How security operations centers can beat 'alert overload' and reach maturity [Q&A]
Security operations centers are on the front-line of any organization's battle to protect itself from threats. But many of the teams in these vital facilities are working without the time, staff and resources they need to operate at peak capacity. One of the major problems facing SOCs is 'alert overload', a phrase which describes the difficulty in dealing with the avalanche of alerts generated every day of the week.
To find out how SOCs can beat this problem and achieve operational maturity, we spoke to Faiz Shuja, co-founder and CEO atrisk-based security specialist SIRP.
BN: How does alert overload affect the productivity of Security Operation Centres?
FS: Alert overload is a human problem which directly impacts SOC analysts as well as the systems they use. Our research suggests that an average SOC team receives 840 alerts each day, ranging from simple password guessing attempts to notifications of major breaches or cyberattacks. Many of these will be missed by teams who are working manually, who can become overloaded by the sheer number of alerts. This is a major worry for CISOs, our survey also suggested, with roughly one in three telling us that missing alerts is a substantial problem.
If this problem is not addressed, organizations risk losing security professionals, who may become fed up with constantly fighting fires rather than engaging in challenging, high-level work. More than half of analysts told us that dealing with mundane tasks such as alerts is the biggest frustration they deal with at work. This problem has only become worse during the pandemic, which has caused a drop in staff levels and therefore forced teams to spend more time dealing with routine tasks. The day-to-day job satisfaction of security professionals should be a major concern for organizations, because losing an experienced analyst is a major blow and the cyber skills shortage means they can be extremely difficult to replace.
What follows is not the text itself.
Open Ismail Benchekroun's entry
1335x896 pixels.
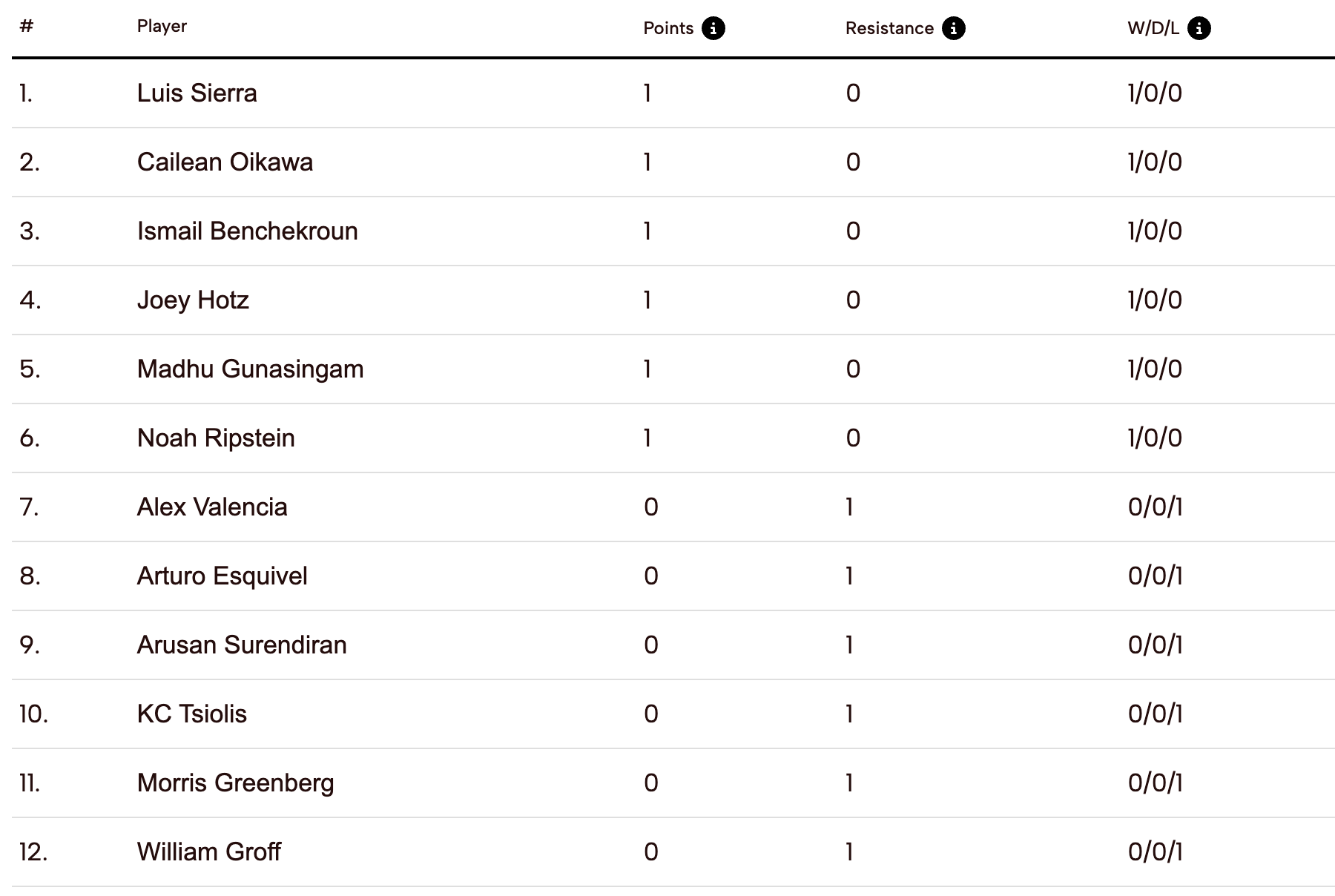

BN: What are the other operational problems facing SOCs?
FS: One major challenge facing security staff is a lack of tool integration. The average SOC uses roughly 18 different security solutions to keep organization safe from attacks. This can prevent analysts from having a unified view of the threat landscape. They also waste time pivoting from one UI to the next without having a simple way of comparing data generated by the various solutions. If analysts can't quickly compare data, they face an increased risk of failing to notice vulnerabilities and security issues.
One of the other problems that hampers the performance of SOCs is a lack of documentation governing how they should properly respond to risk. Documents called playbooks can be fundamentally important in running an effective SOC, offering teams the ability to mount consistent responses. Let's take a simple, everyday problem: the end of shifts. If an analyst hands over an issue to a colleague and then clocks off, the analyst who's just logged on will have to waste time working out what’s happened and what needs to be done before taking action. With a playbook, there is less need for a lengthy handover. And this lesson can be applied to many situations. If there is a process to follow, problems can be solved more effectively.
Playbooks are built on the knowledge and experience of analysts. There should be playbooks in place to govern responses to each threat an organization might face, such as phishing, breaches or ransomware infections. Ideally, these should contain enough detail to eventually drive the automation of threat responses, a process which further liberates SOC staff from mundane, routine work and leaves them free to focus on high level tasks.
BN: How do you build a mature SOC?
FS: The first challenge in building a mature SOC lies in making sure teams can respond quickly and effectively to any threats that arise. Part of this problem can be solved by implementing dashboards which collect the data and alerts produced by different security solutions used by an organization, allowing situational assessment to be carried out quickly and effectively. This capability allows a SOC to immediately see which solutions have detected vulnerabilities or threats and then correlate this information with data collected by other tools in order to provide a holistic view of the organization's security status.
Security information and event management (SIEM) platforms can also help a SOC reach maturity, allowing them to collect, aggregate, categorize and analyze events to reveal patterns that could indicate a security breach or cyberattack. In fact, I'd say it is difficult if not impossible for a SOC to reach maturity without a SIEM platform.
But once SIEM is in place, the job is not over. It still requires regular tuning and maintenance in order to ensure accuracy, so analysts need to engage in manual work to maintain the system. They may also have to check each alert to work out if it’s a genuine threat or a false positive. SOCs also need to deploy Security Orchestration, Automation and Response (SOAR) platform which takes the alerts produced by the SIEM and then triage, respond, and remediate security threats where necessary, drawing on the processes set out in playbooks.
But to achieve true SOC maturity, organizations should use automation in conjunction with processes integration and continuous innovation as well as people, process and technology. This will liberate analysts from mundane work and keep them happy at work. Few companies can afford to lose experienced security analysts, so their job satisfaction should be seriously considered by every boss. It's a huge blow to lose the knowledge and experience possessed by humans who work in SOCs, but technology can help to ensure they don’t feel swamped by alert overload. When it reaches maturity, a SOC can become a center of strategic value to an organization that is focused on reducing risk and tackling serious threats, rather than a department dedicated to tackling mundane issues.